- [TESTO PROPOSTO]:
-----
“Non ereditiamo la terra dai nostri antenati, la prendiamo in prestito dai nostri figli”.
Un’immagine, uno scatto che sembra eternare queste bellissime parole di Navajo: le mani di una madre che affidano un grappolo d’uva a quelle della figlia. Un dono prezioso, perché in quel grappolo, nei suoi chicchi piccoli e compatti, è custodito un nettare che profuma di passione e dedizione familiare, di tradizione alla cura delle viti, del vino, ma anche di una profonda forma di amore per il proprio territorio che si traduce in attenzione alla salvaguardia e protezione dell’ambiente. Vita che dona vita.
Quel grappolo è un’infiorescenza di Pinot Bianco maturato in acini divenuti oramai il simbolo e la voce di una grande e nobile missione: preservare e raccontare il Collio. Perché siamo di nuovo qui, in questo piccolo e caratteristico spicchio di Friuli dove la Rete del Pinot Bianco nel Collio, sette storiche famiglie del mondo del vino, sta camminando mano nella mano per narrare la preziosa unicità della propria terra natia. E quelle sono le mani di Ornella e Serena Venica.
-----
- [CONSEGNA]:
Riscrivi il testo sul Collio tra "Quel grappolo è" e "e Serena Venica.", estremi inclusi, sostituendo "spicchio" con "angolo". Per lo svolgimento non occorre consultare il materiale.

- [MATERIALE FORNITO]:
-----
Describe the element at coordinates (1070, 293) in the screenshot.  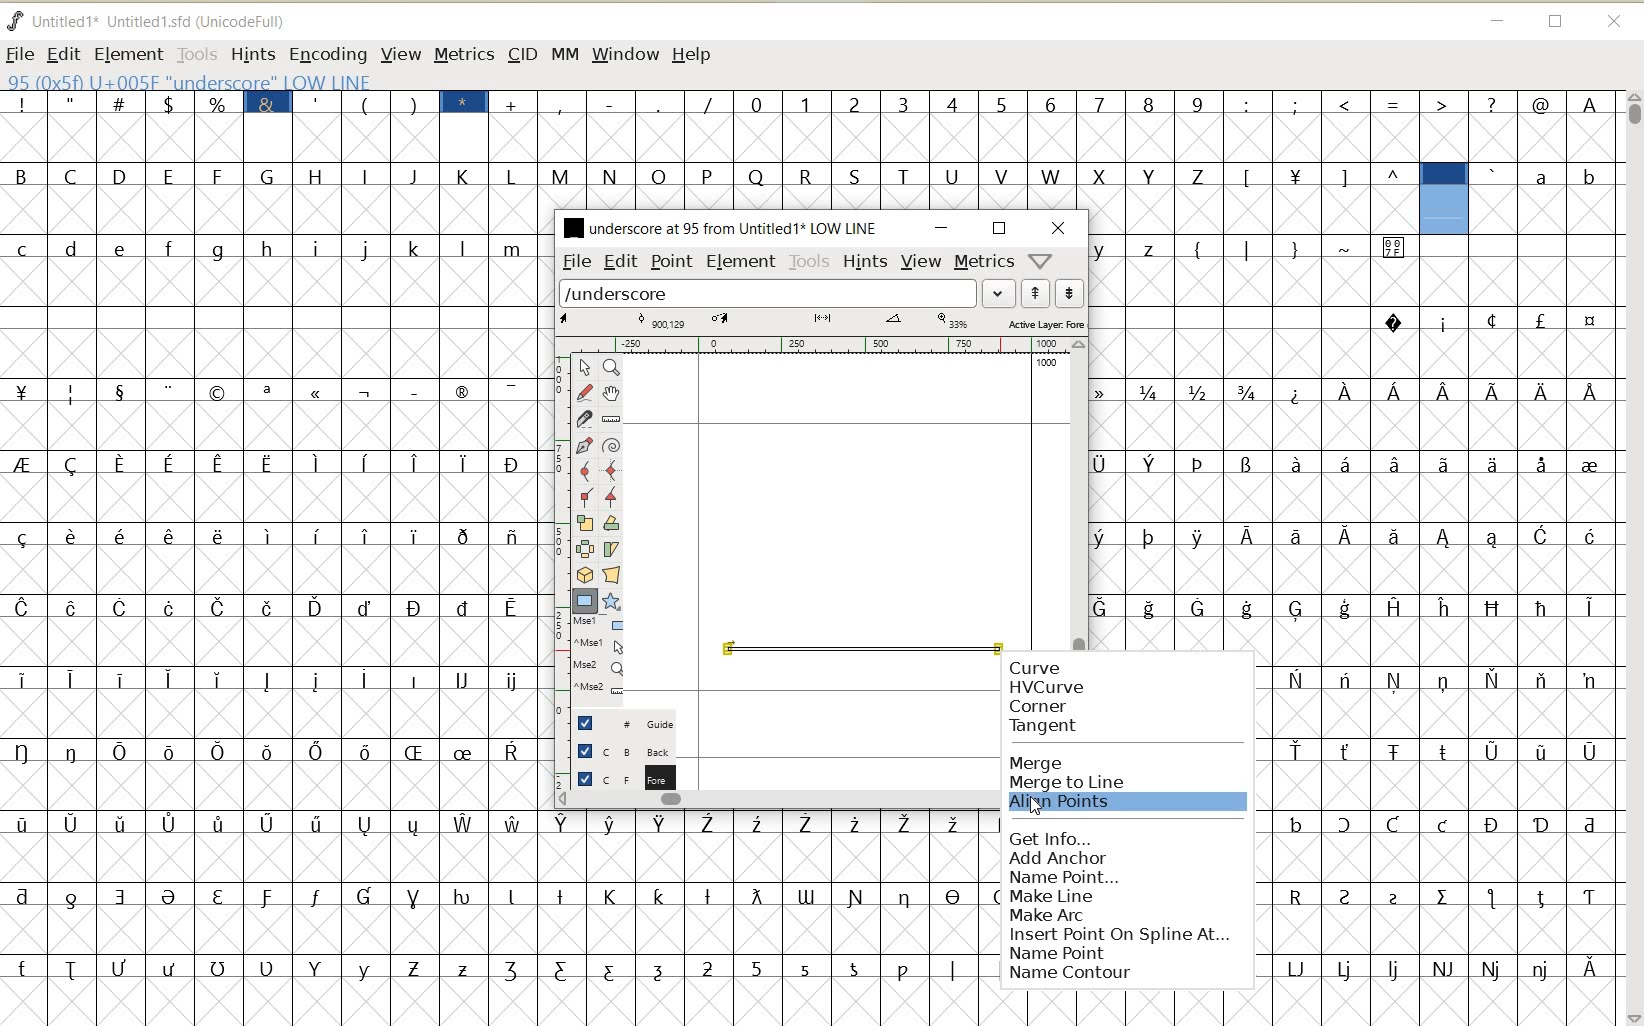
I see `show next word list` at that location.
-----
- [RISPOSTA SCRITTA]:
Quel grappolo è un’infiorescenza di Pinot Bianco maturato in acini divenuti oramai il simbolo e la voce di una grande e nobile missione: preservare e raccontare il Collio. Perché siamo di nuovo qui, in questo piccolo e caratteristico angolo di Friuli dove la Rete del Pinot Bianco nel Collio, sette storiche famiglie del mondo del vino, sta camminando mano nella mano per narrare la preziosa unicità della propria terra natia. E quelle sono le mani di Ornella e Serena Venica.